Budget derailed? Florida weighs train, schools

With big plans for a bullet train - and vast pre-K programs to fund - the state struggles to balance its budget.

Two years ago, Florida voters amended the state constitution to require the Legislature to finance and construct a state-wide high-speed rail network.

Even after the voters had spoken, skeptics continued to question how the state would pay for such an expensive and futuristic transportation system.

Now, two years later, those same voices have grown even louder following passage of two more expensive amendments to Florida's constitution, mandating lower class sizes in all public schools and requiring establishment of a pre-kindergarten program for all 4-year-olds in the state.

This "universal preschool" plan is one of the most ambitious pre-K efforts undertaken by a state. Florida, meanwhile, could also find itself emerging as a transportation innovator and leader, if an Orlando bullet train materializes. Several states, as well as major cities, are considering such high-speed rail projects.

But as Florida lawmakers find themselves in the same circumstances facing other states as they struggle to balance budget priorities amid an economic slump, it remains unclear whether the estimated $1 billion to $2 billion first phase of the rail project will be elbowed aside in a battle over scarce dollars.

"Some might argue that because of the new education mandates, there won't be enough money to do both [education and rail projects]," says Steve Polzin, director of the Center for Urban Transportation Research at the University of South Florida in Tampa. "But all that is speculation," he says. "None of the legislators have taken positions in terms of how they would react or respond to that."

Different outlooks

High-speed rail supporters insist that their pet project will move forward. "I don't think high-speed rail is in danger at all," says C.C. "Doc" Dockery, who personally spearheaded the campaign for the rail ballot initiative in 2000 and who now sits on the 10-member Florida High-Speed Rail Authority, which is overseeing the project.

Mr. Dockery says that the education initiatives will be financed through the state's general revenue fund, while the high-speed rail project will be supported through the state's transportation trust fund. "When you look at all the proposals and see where the funding must come from, you will see that they don't affect each other at all," he says.

Others aren't so sure. Some analysts say state lawmakers may be tempted to raid the transportation trust fund to avoid having to raise taxes and cut other state programs to finance the anticipated $3 billion per-year class-size program and the $400 million per-year pre-K program.

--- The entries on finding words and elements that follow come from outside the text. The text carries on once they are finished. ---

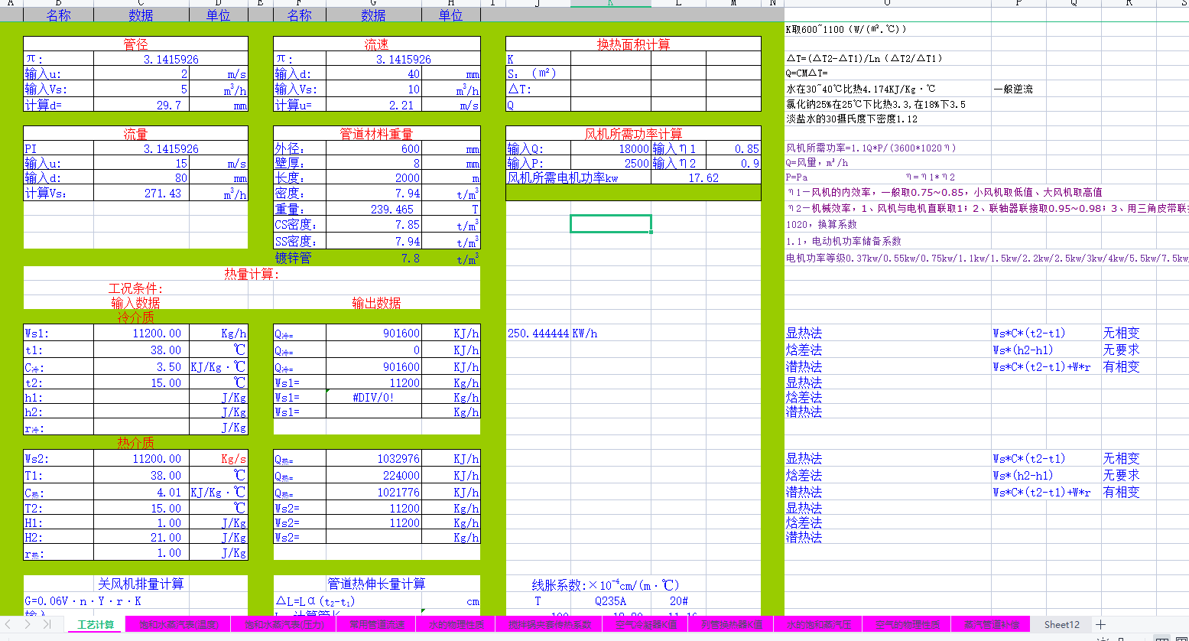
Task: Open the 水的物理性质 sheet tab
Action: point(456,625)
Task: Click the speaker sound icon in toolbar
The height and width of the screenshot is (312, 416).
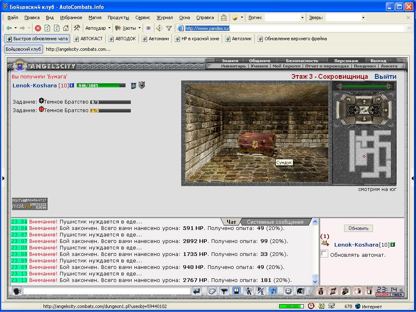Action: tap(159, 28)
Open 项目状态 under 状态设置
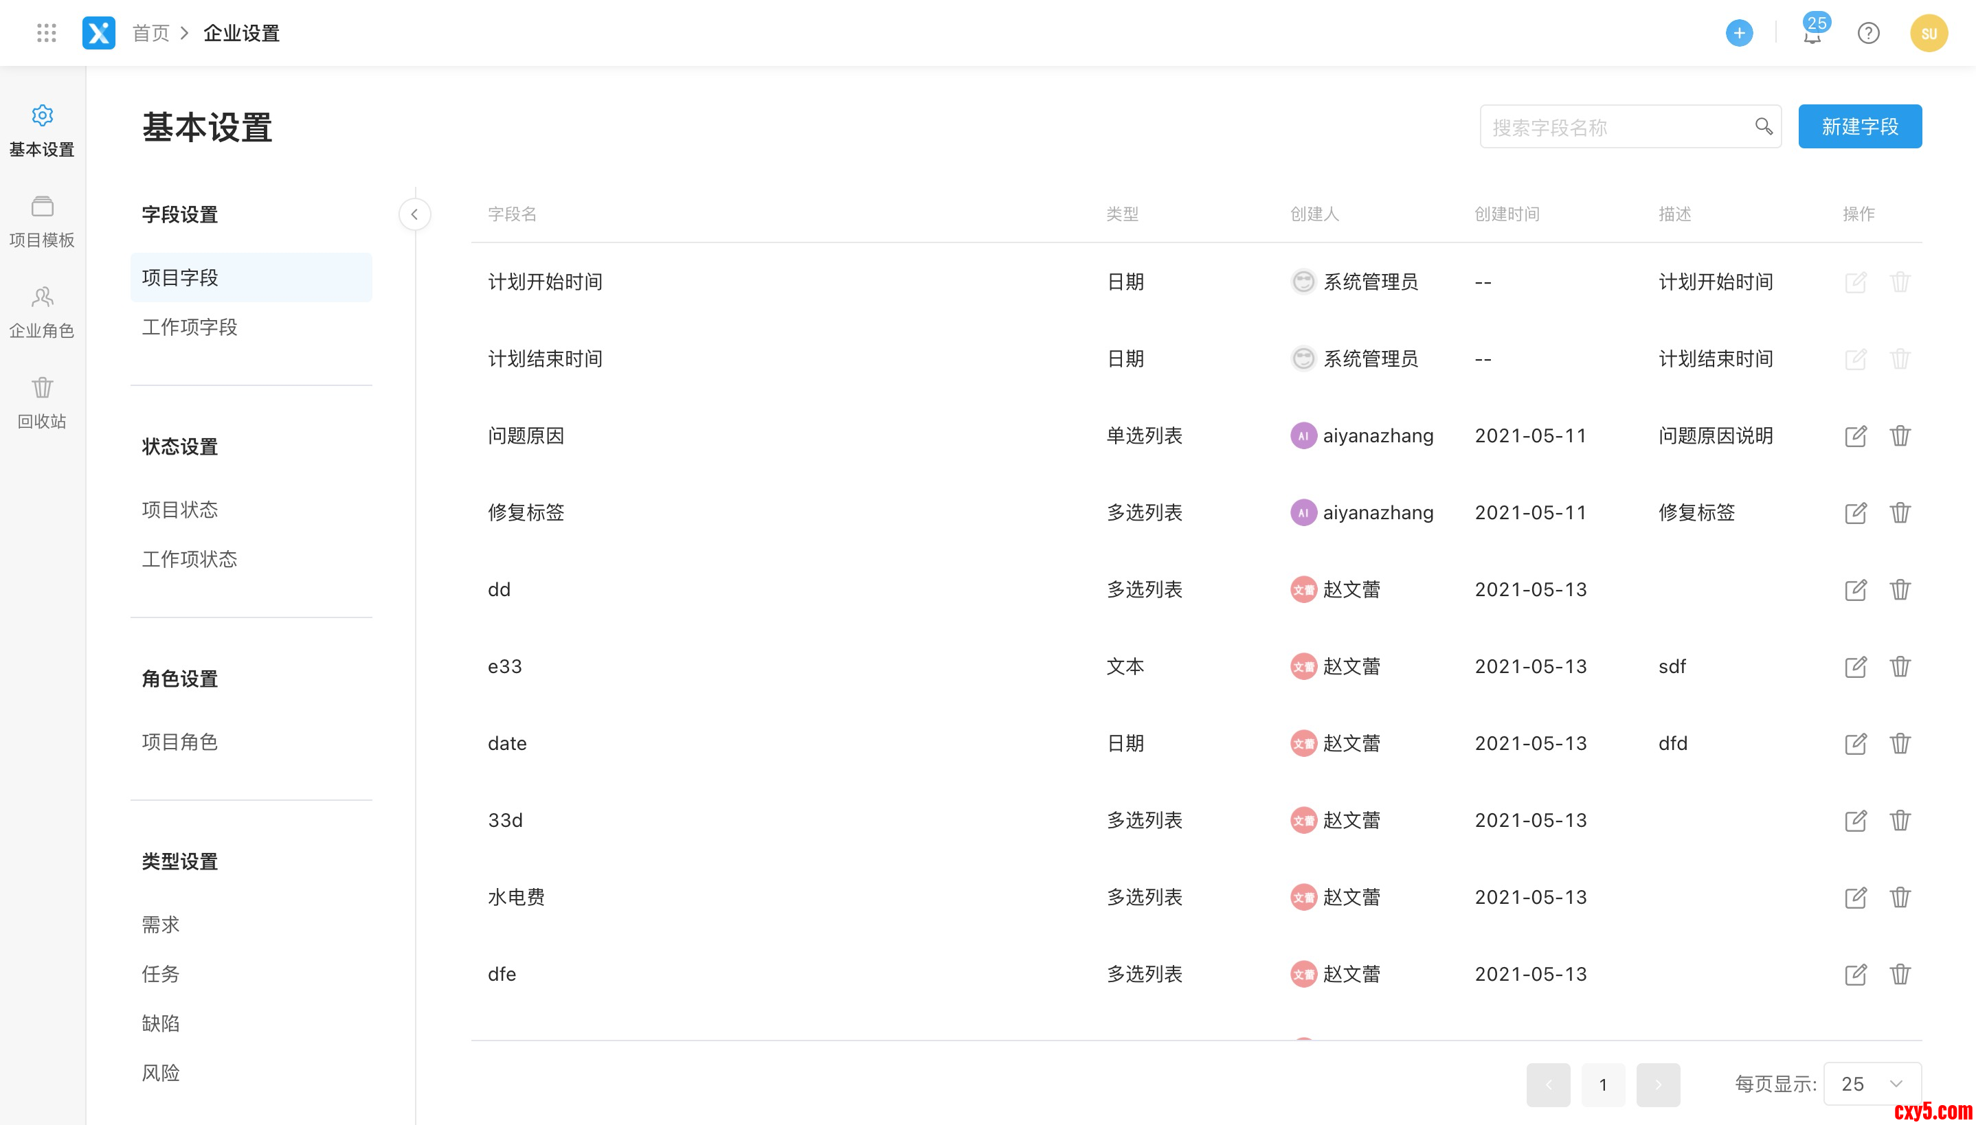This screenshot has width=1976, height=1125. pyautogui.click(x=180, y=510)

"It is still something of a mystery about how we are going to deal with it," says Dominic Calabro, president of Florida Tax Watch. He says a key to the success of the rail project will be the extent of private-sector capital lined up for the plan. Matching federal transportation aid will also be important, Mr. Calabro says.

In 2000, 53 percent of Florida voters approved the rail ballot initiative calling for construction of a high-speed bullet-train network linking Florida's five major urban centers. The ballot question did not discuss the potential cost of the project, which some analysts say could approach $40 billion for a statewide rail system. But supporters say that the rail network can be built piece by piece, with expansion coming only after initial sections demonstrate their profitability.

The first leg of the network is slated to run from Orlando International Airport to Tampa. But even this is controversial. A heated local debate has broken out over whether the line should run first to Disney World or stop instead at Orlando's convention center and International Drive tourist area.

Eventually, plans call for extending the network to Miami, Jacksonville, and Tallahassee, the state capital.

Last year, a bill was introduced in the state Senate seeking to send the rail issue back to voters after laying out the potential cost of the project. The bill has not made it out of committee.

Full steam ahead?

In the meantime, the high-speed rail authority has been moving forward to meet its first constitutionally imposed deadline that a construction contract be awarded by November 2003. The authority has issued a request for bids and has recently released a survey of potential ridership on the Orlando to Tampa leg of the rail.

Supporters hail the survey results as proof that the project will pay for itself. "The ridership figures demonstrate what we've thought to be true all along, that we have a viable project," says Dockery.

Calabro of Florida Tax Watch is less certain. "I'm not sure whether the ridership will be there from beginning to end," he says. "We really don't know yet."

Other analysts say that ridership figures alone are only half the equation to run a successful railroad. Equally important are the costs of operating the system, these analysts say. Those costs will be calculated by companies bidding to build and operate the rail system.